Dataset from generator shuffling

Hi,

I have made a dataset from generator like:

ds_series = tf.data.Dataset.from_generator(
trim_size, args=[data_input_tot_EqLen, trimmed_lbl, seq_len, max_len_per],
output_types=(tf.float32, tf.int32),
output_shapes=((5511, 101, 3), (1)))

then I shuffle the dataset and split it to training and testing:

ds_series= ds_series.shuffle(buffer_size=16)
ds_train=ds_series.take(train_smpls)
ds_valid=ds_series.skip(train_smpls)

I’d like to count the number of samples in each class, therefore, I’d like to see what labels would be assigned to the training and testing dataset.

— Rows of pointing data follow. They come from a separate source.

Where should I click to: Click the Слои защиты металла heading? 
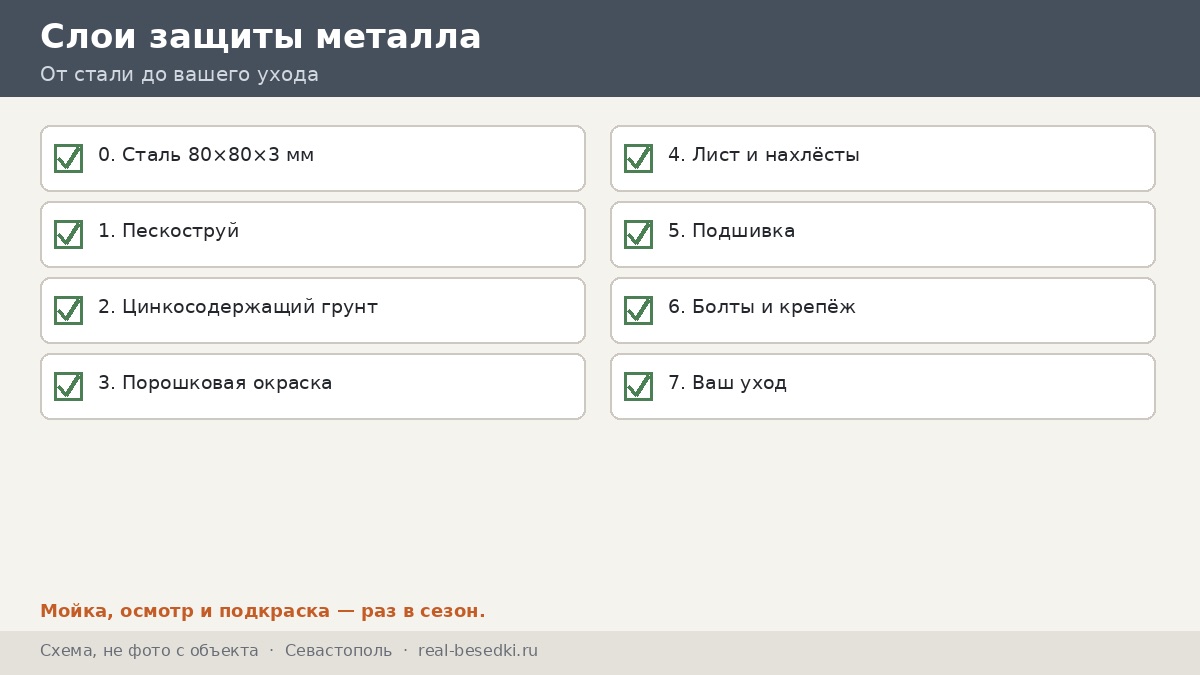point(261,37)
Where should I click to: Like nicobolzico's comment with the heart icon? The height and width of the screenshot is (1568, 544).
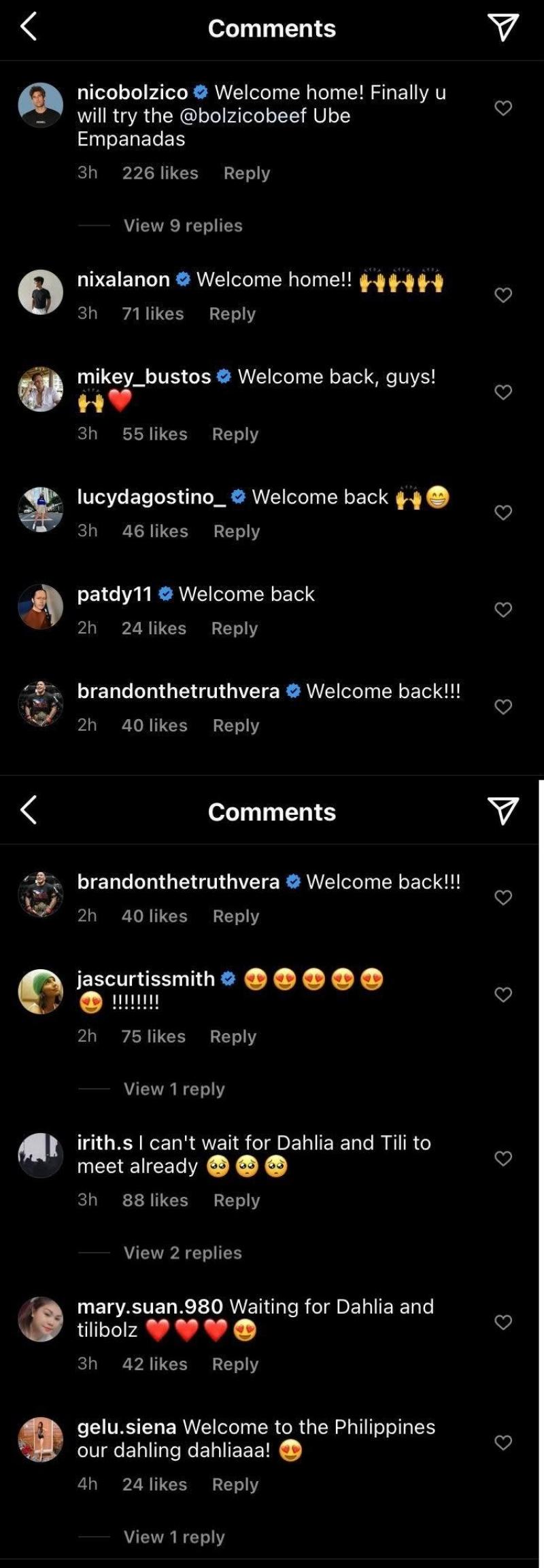503,108
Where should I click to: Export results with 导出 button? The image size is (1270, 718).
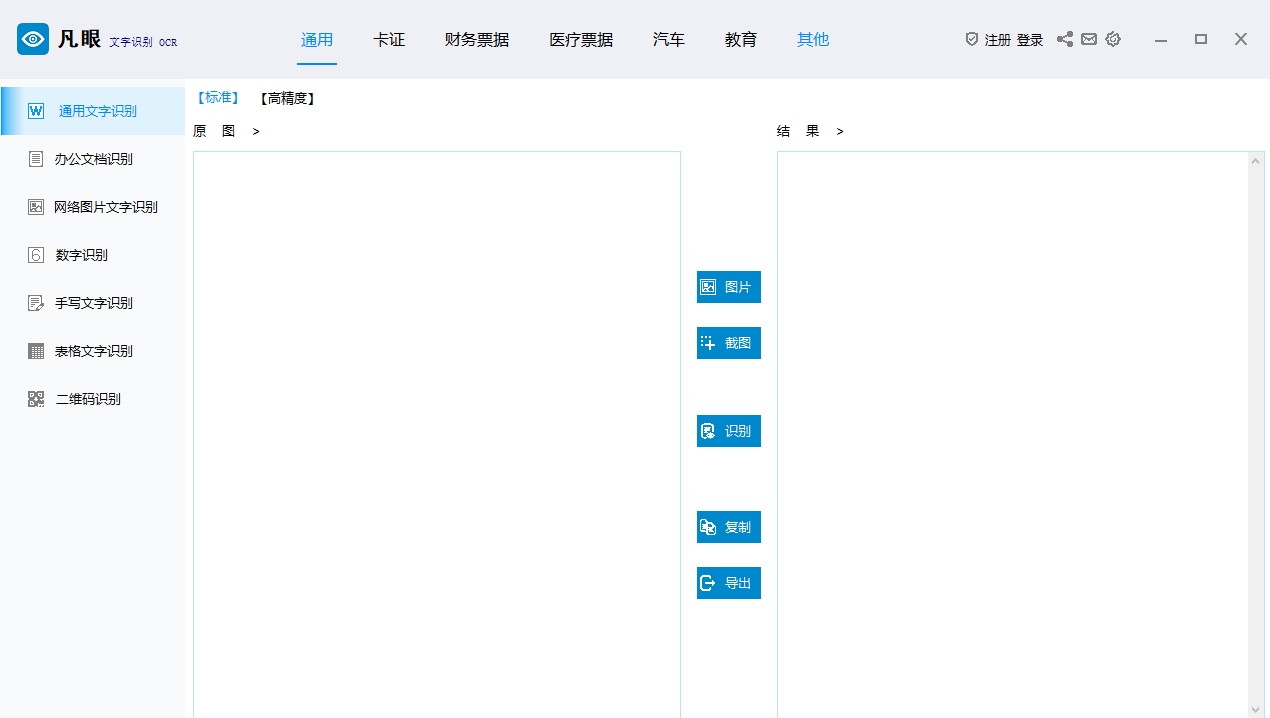(x=729, y=583)
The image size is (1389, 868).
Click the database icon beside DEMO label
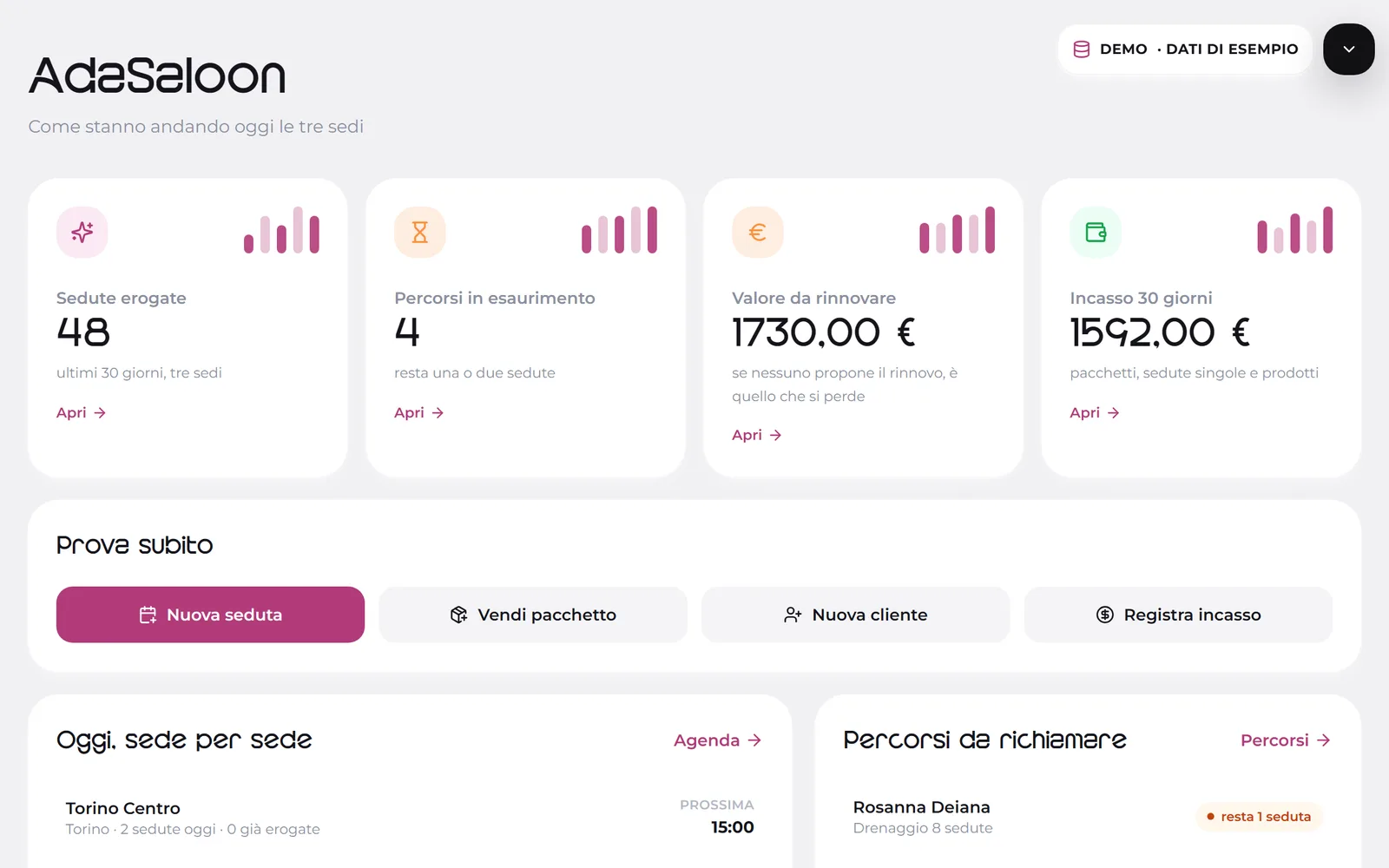tap(1082, 49)
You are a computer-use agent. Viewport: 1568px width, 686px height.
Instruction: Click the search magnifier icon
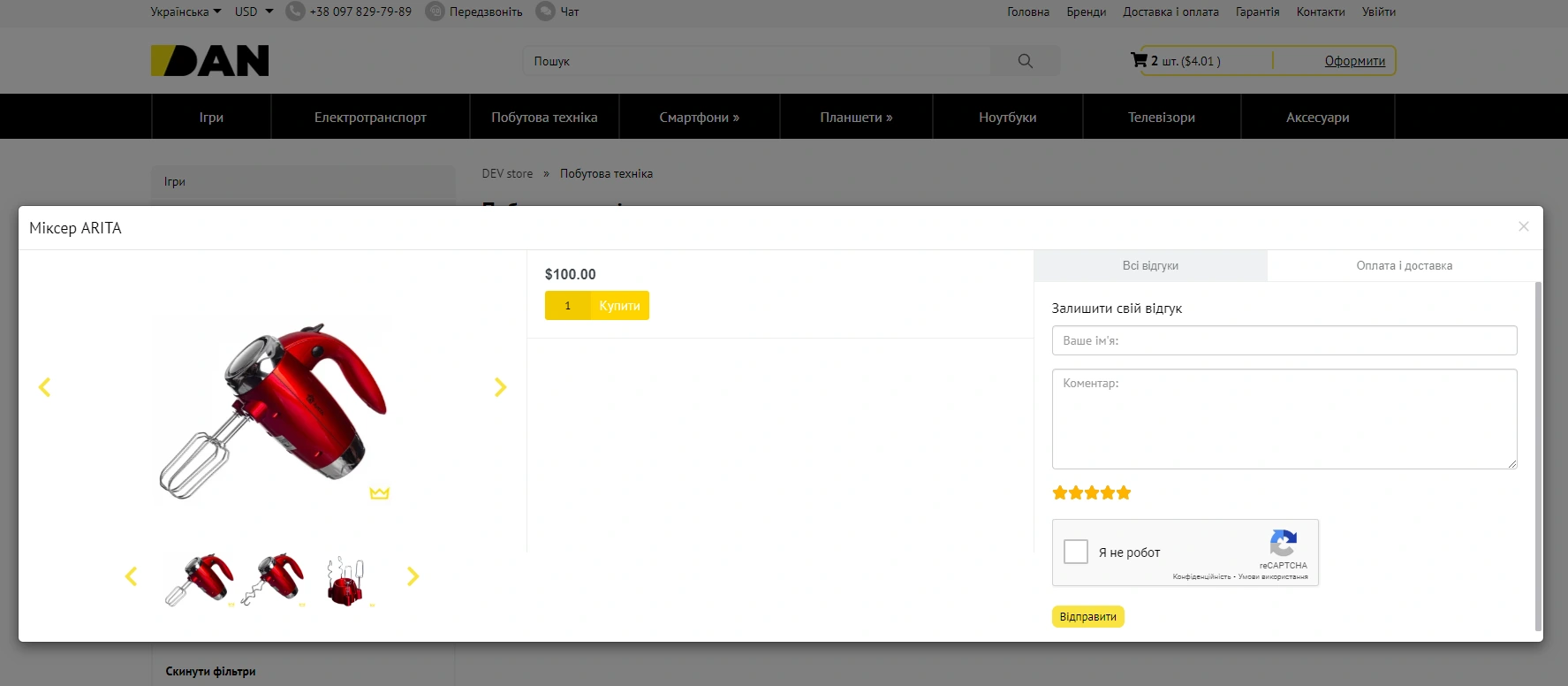click(x=1025, y=61)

I run the following command:

_, lbl_train = ds_train

this take a lot of time (I understand this because trim_size I defined above in pretty heavy) but my question is related to the messages that it shows:

I tensorflow/core/kernels/data/shuffle_dataset_op.cc:175] Filling up shuffle buffer (this may take a while): 1 of 16

so it counts filling up the buffer from 1 to 16. however, this does not fit with what has mention about shuffle buffer size in the documentation:

https://www.tensorflow.org/api_docs/python/tf/data/Dataset#shuffle

it is supposed to take random samples from a 16 sample-buffer which means that the randomization process is not limited to 16.

Am I wrong here?